We previously demonstrated that the inflammatory
cytokine interleukin-6 (IL-6) activates the
Janus kinase (JAK)-signal transducer and activator of transcription (STAT) signaling pathway in fibroblasts within the outer membranes of
chronic subdural hematomas (CSDHs), and the activation of this pathway may induce CSDH outer membrane growth. The inhibitory system for this signal transduction pathway is unknown. CSDH fluids were obtained from 10 patients during
trepanation surgery as the case group, and cerebrospinal fluid (CSF) samples were obtained from seven patients suffering from
subarachnoid hemorrhage (SAH) on Day 1 as the control group. The concentrations of
IL-6, soluble
IL-6 receptor (sIL-6R), and
soluble gp130 (
sgp130) in CSDH fluid and CSF were measured using
enzyme immunoassay kits. The co-localization of
IL-6 and
sgp130 in CSDH fluid was examined by immunoprecipitation. The expression levels of STAT3, JAK2, suppressor of
cytokine signaling 3 (SOCS3), and
protein inhibitor of activated Stat3 (PIAS3) in the outer membranes of CSDHs were examined by immunostaining.

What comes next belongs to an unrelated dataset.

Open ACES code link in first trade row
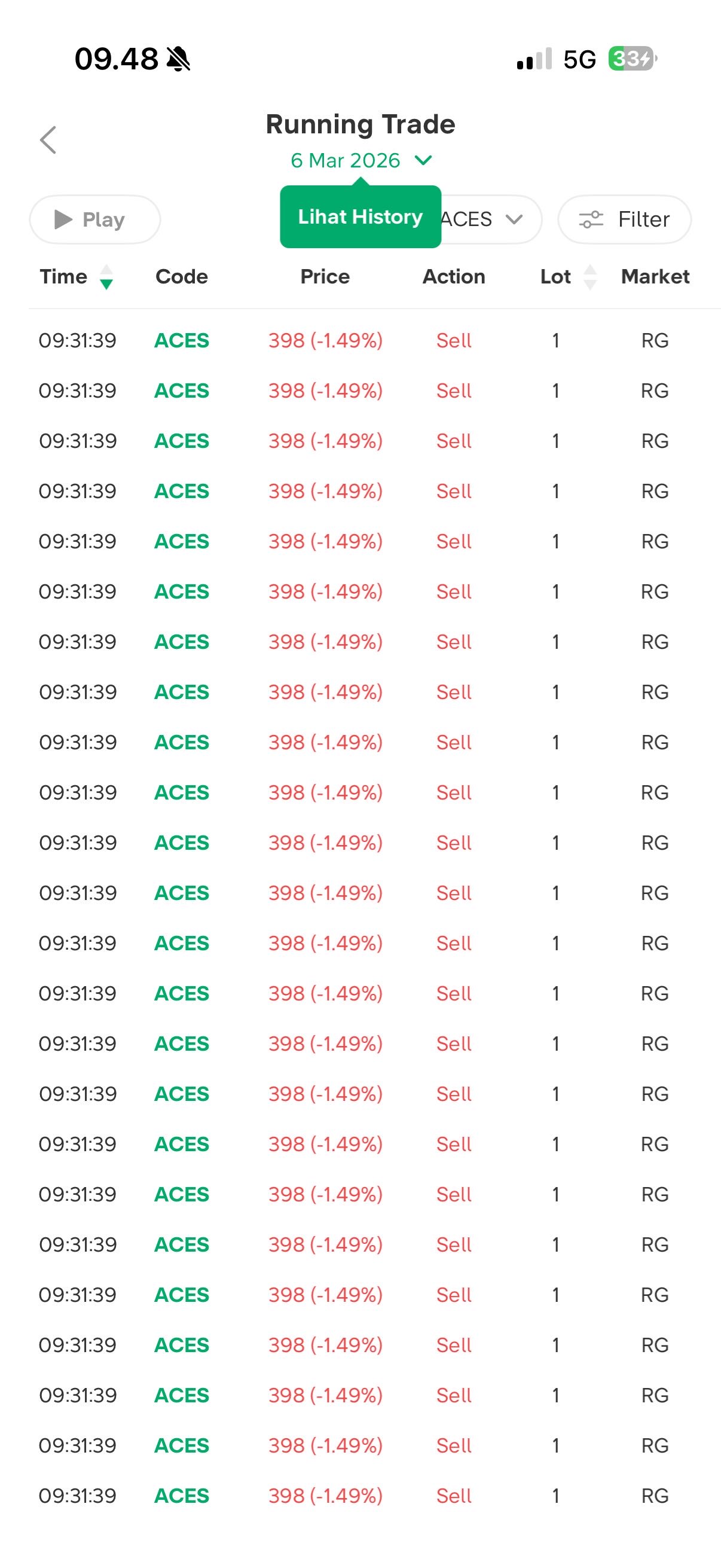The width and height of the screenshot is (721, 1568). [x=181, y=340]
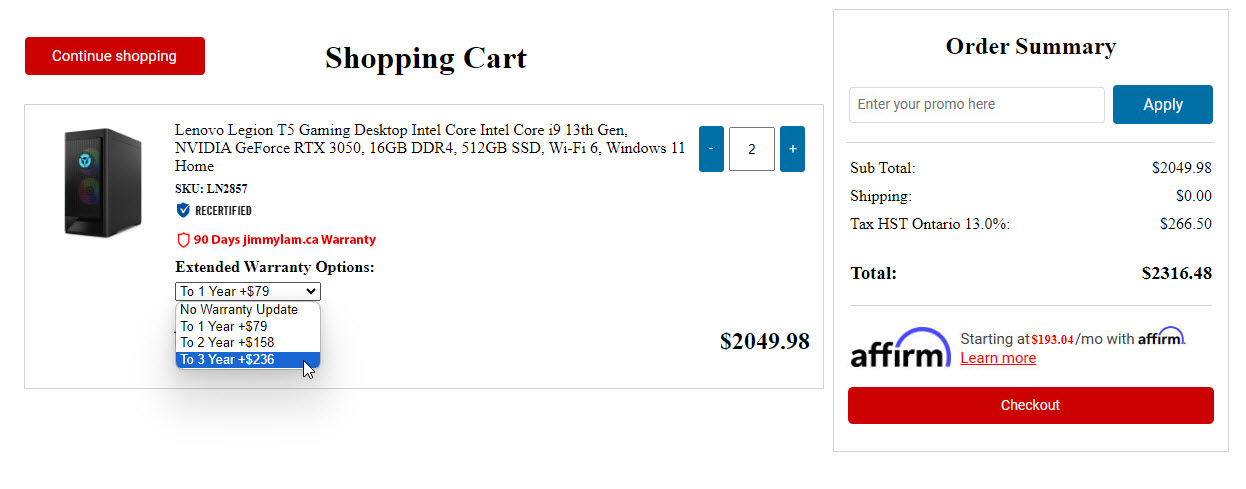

Soluble IL-6R and
sgp130 concentrations in CSDH fluid were significantly higher than those in CSF after SAH.
Sgp130 and
IL-6 were co-immunoprecipitated from CSDH fluid. Immunostaining revealed STAT3, JAK2, SOCS3, and PIAS3 expression in fibroblasts located in the outer membranes of CSDHs.
Soluble gp130 binds to IL-6/sIL-6R and acts as an antagonist of the JAK/STAT signaling pathway. SOCS3 also binds to JAK and inhibits its signaling pathway. In addition, PIAS3 regulates STAT3 activation. These factors might down-regulate the IL-6/JAK/STAT signaling pathway in fibroblasts within CSDH outer membranes. Therefore, these molecules may be novel therapeutic targets for the inhibition of CSDH growth.